Charpieu La fontaine

La fontaine de Charpieu 

 

 

 

Source : extrait de la publication du GEHCM, édité lors de

l'exposition du 10 au 18 mai 1986 à la salle des fêtes de Décines

 

 

Située au centre du carrefour Zola-République, la fontaine porte des inscriptions gravées dans la pierre en latin.

SIGUT AQUA

FUGIUNT HORAE

 

Tradiction mot à mot

Comme l'eau

Fuient les Heures

C'est à dire : comme l'eau le temps s'écoule

 

Une date est gravée MLCCCXXXXII soit 1842, date de mise en service de la fontaine.

 

 

Historique

En septembre 1840 le maire de Décines écrivait au sous-préfet de Vienne.

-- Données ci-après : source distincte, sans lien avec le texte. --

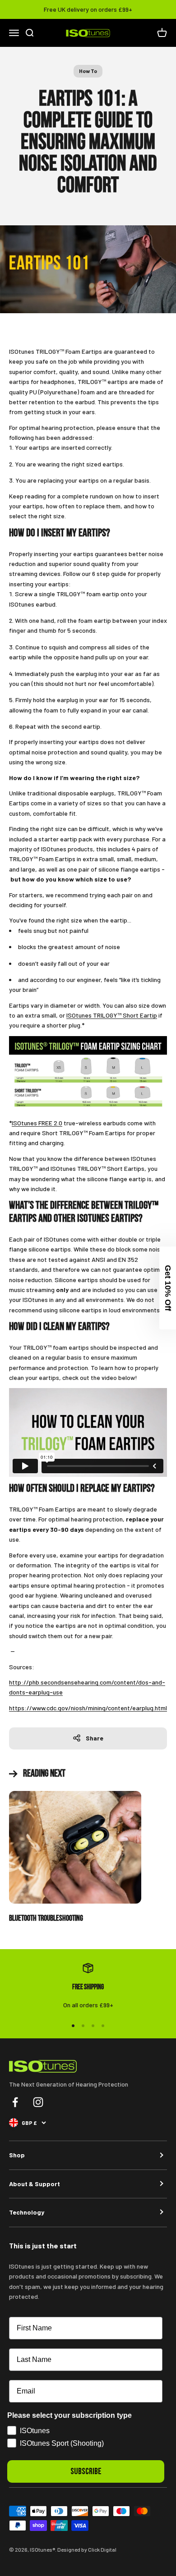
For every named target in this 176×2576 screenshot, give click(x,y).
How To (88, 71)
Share (94, 1738)
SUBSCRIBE (86, 2471)
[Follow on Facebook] (15, 2102)
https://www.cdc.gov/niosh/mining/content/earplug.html (88, 1708)
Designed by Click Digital (86, 2549)
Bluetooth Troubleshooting (46, 1918)
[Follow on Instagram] (38, 2102)
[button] (167, 1288)
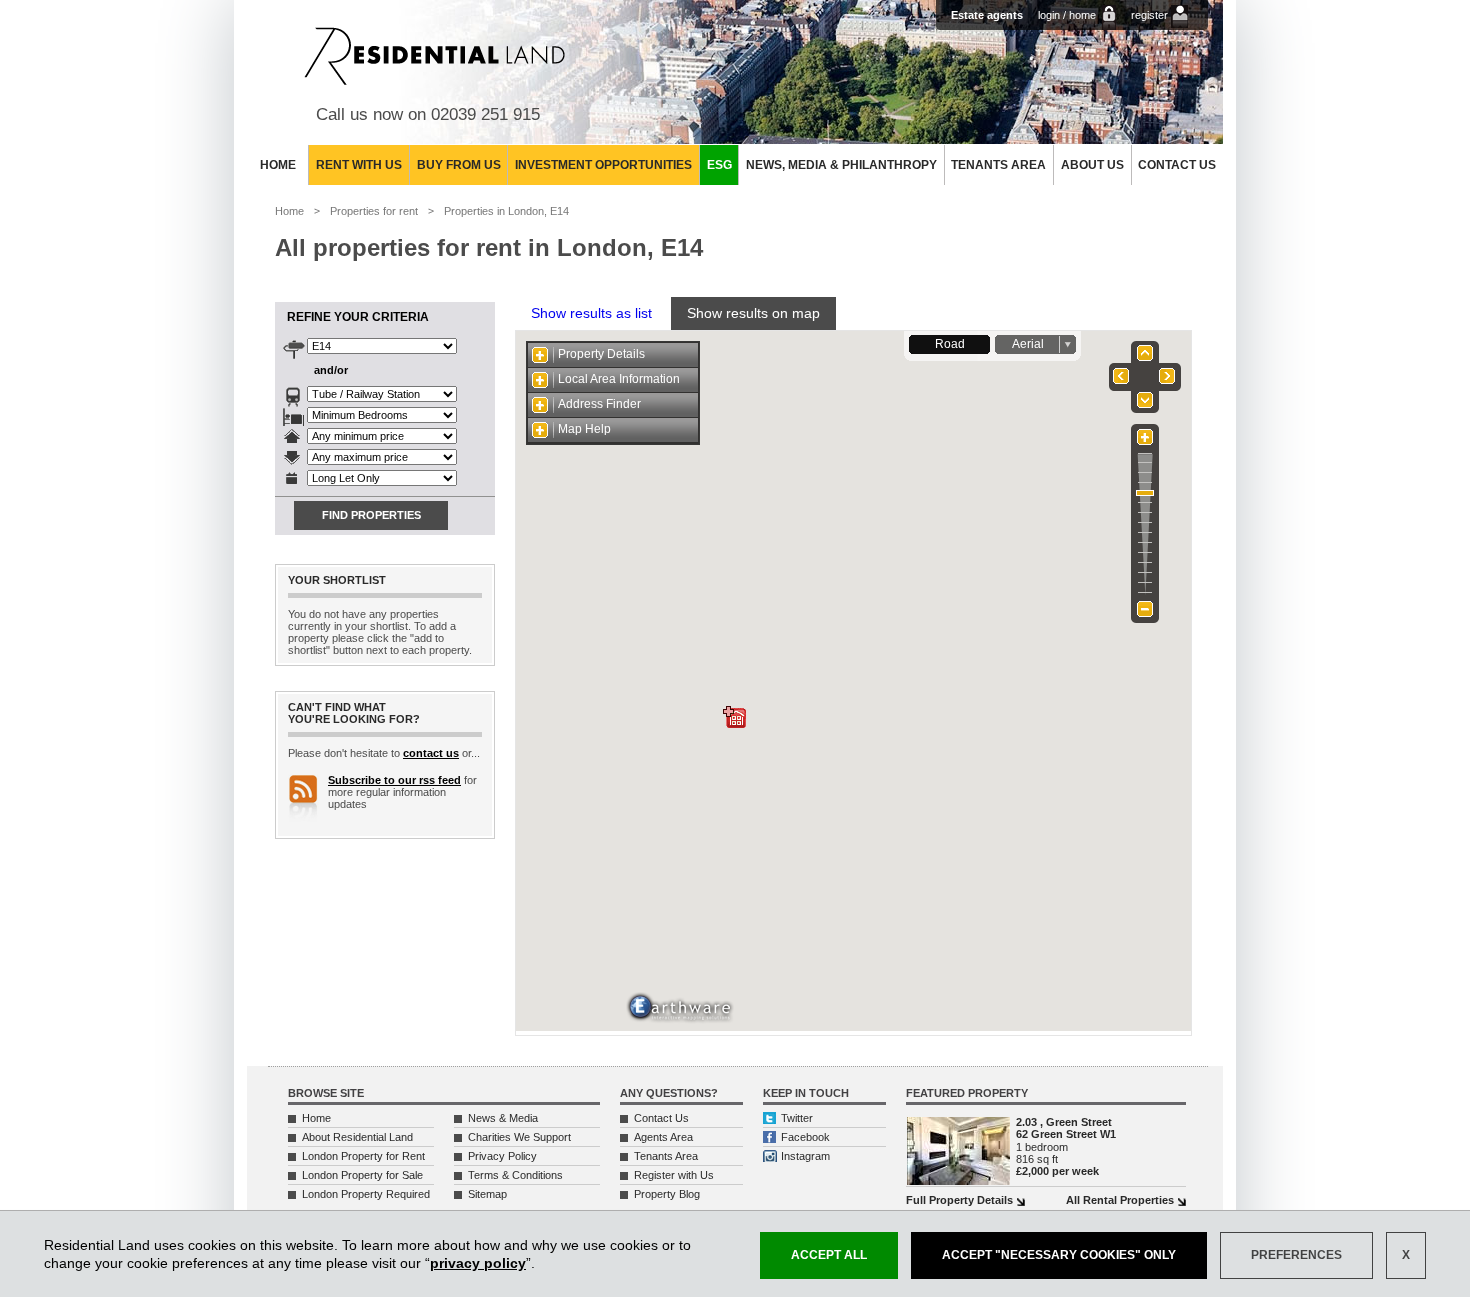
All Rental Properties (1120, 1200)
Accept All (829, 1255)
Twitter (797, 1118)
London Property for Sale (362, 1175)
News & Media (503, 1118)
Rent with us (359, 165)
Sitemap (487, 1194)
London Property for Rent (363, 1156)
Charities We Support (519, 1137)
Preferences (1296, 1255)
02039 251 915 (485, 114)
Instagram (805, 1156)
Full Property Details (959, 1200)
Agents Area (663, 1137)
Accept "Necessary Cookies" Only (1059, 1255)
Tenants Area (998, 165)
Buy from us (459, 165)
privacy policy (478, 1263)
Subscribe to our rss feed (394, 780)
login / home (1067, 15)
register (1149, 15)
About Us (1092, 165)
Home (278, 165)
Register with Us (674, 1175)
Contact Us (1177, 165)
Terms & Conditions (515, 1175)
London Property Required (366, 1194)
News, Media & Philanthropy (841, 165)
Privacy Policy (502, 1156)
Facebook (805, 1137)
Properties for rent (374, 211)
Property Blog (667, 1194)
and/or (331, 370)
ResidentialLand (434, 56)
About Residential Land (357, 1137)
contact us (431, 753)
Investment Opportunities (603, 165)
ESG (719, 165)
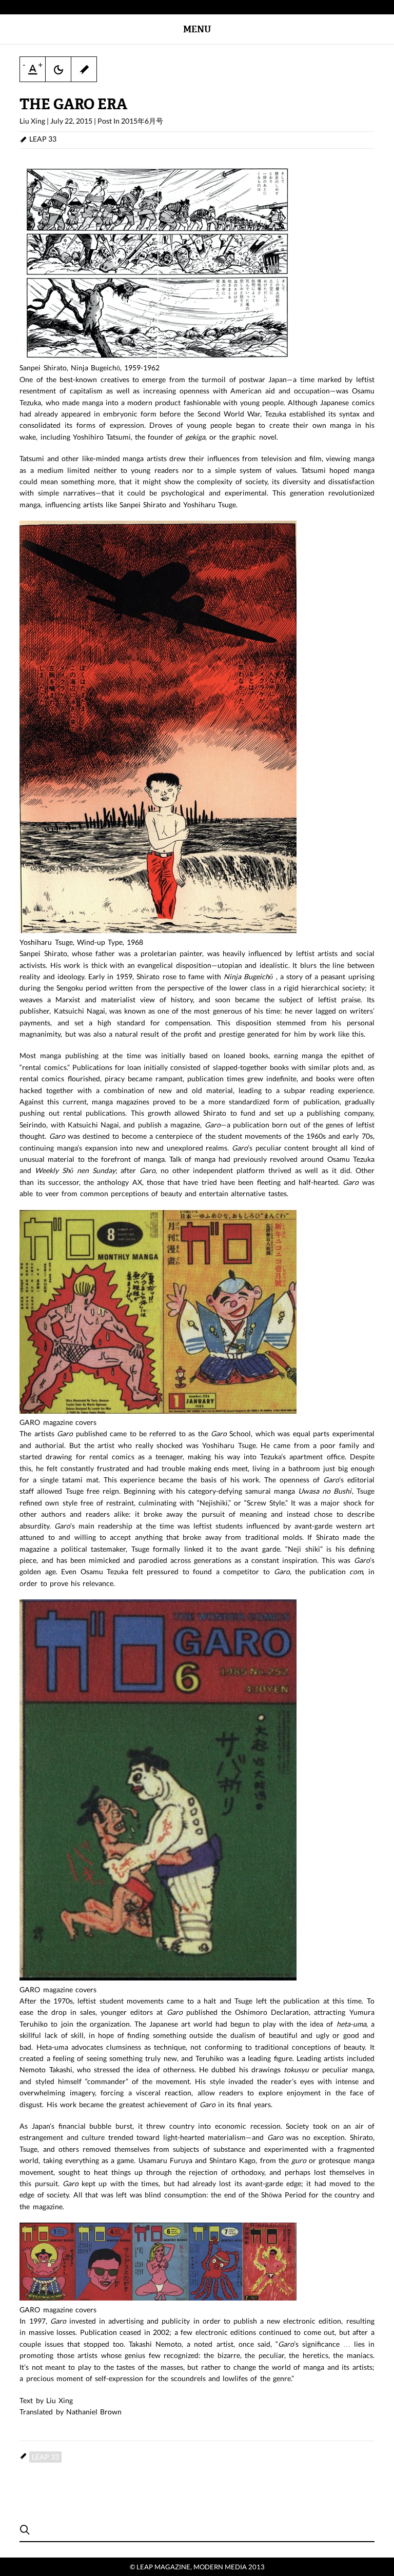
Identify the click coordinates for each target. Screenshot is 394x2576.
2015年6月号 (142, 120)
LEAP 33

"Nous possédons une superbe source au centre de la commune qui ne sert en ce moment qu'à déteriorer la voie publique surtout en hiver, qu'il est très facile d'utiliser à en faire un lavoir et à la diviser dans plusieurs quartiers par des conduits"

 

On envisageait alors de placer deux fontaines, dont une sur la place de Charpieu.

 

Les travaux devant se faire par adjudiction, l'affichage fut fait dans les communes avoisinantes.

 

Le 9 novembre une nouvelle lettre adressée au sous-préfet disait qu'il était urgent d'établir des fontaines pour ramasser les eaux qui découlent de la source existante avec la pluie de surcroît car elles déteriorent la voie publique au point de la rendre impraticable.

 

Les travaux ont commencé en août 1841 et la commune en déplore la lenteur.

 

Les habitants de Charpieu désirant qu'on établisse sur leur place une fontaine qui coûterait 400F. le maire pense qu'il est juste d'accéder à leur demande car la majeure partie des communaux qui vont être vendus leur appartiennent. Les travaux de la fontaine sont payés à l'entrepreneur Monsieur COLLIARD grâce à la vente des communaux.

 

En janvier 1841, le Maire avait examiné les fontaines en fonte de Lyon, mais il n'en avait pas trouvées qui convenaient à Décines. Elles étaient trop chères. 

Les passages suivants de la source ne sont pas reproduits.